Darrel Alejandro Holnes’s most recent book is the poetry collection “Stepmotherland.” He is a Creatives Rebuild New York playwright in residence with the Latinx Playwrights Circle.

My boyhood Christmases were haunted by the memory of the United States’ invasion of Panama. The violence of war in 1989 shook the Christmas tree in our living room until its ornaments fell and smashed on the presents below. But five years later, there was a happier memory to add: My father brought home Mariah Carey’s new “Merry Christmas” album from the U.S. military PX in Corozal.

It was the first album I listened to all the way through.
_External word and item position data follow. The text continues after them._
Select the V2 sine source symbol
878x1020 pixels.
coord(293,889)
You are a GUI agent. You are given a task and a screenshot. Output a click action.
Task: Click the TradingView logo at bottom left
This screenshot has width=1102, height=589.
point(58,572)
I already knew most of the traditional Christmas carols on the album in English from Balboa Elementary School and was enchanted with the new songs, especially “All I Want for Christmas is You.” Growing up, I believed in Mariah Carey more than I believed in Santa Claus.

As a young Black boy growing up in an early ’90s Panama, still riddled with poverty tied to both U.S. and homegrown racism, narco wars and the recent invasion, I found in Carey’s hit song the kind of joy one could seemingly derive only from being successful in the United States. It brought the joys of the American Dream.

Nearly 30 years later, it still does. “All I Want for Christmas is You” is more popular than ever. In each holiday season since 2019, it has reached the summit of Billboard’s Hot 100 chart in the United States. This year, it sits atop global Billboard charts, which rank songs based on streaming and sales from more than 200 territories.

Earlier this month, I was on my way to see “Merry Christmas to All,” Carey’s Madison Square Garden holiday show when I asked my friend Rachel: Despite having heard the song a million times, why do I still feel so fulfilled when I hear it?

In the arena, we were surrounded by fans who had flown in or driven from far-flung places to see the “Queen of Christmas.” One fan, Mai, flew in from Uruguay, and Carey gave her a front-row seat.

When the show began, red curtains parted as a concert band played a big-band-style arrangement of a section of “March” from Act 1 of another holiday classic, Tchaikovsky’s “The Nutcracker.” She descended onto the stage under a spotlight, riding a snowflake with her legs elegantly crossed, as she sang whistle notes to the tune of “Dance of the Sugar Plum Fairy,” which she has included on special editions of her holiday album and in her Apple TV Plus show, “Mariah Carey’s Magical Christmas Special.”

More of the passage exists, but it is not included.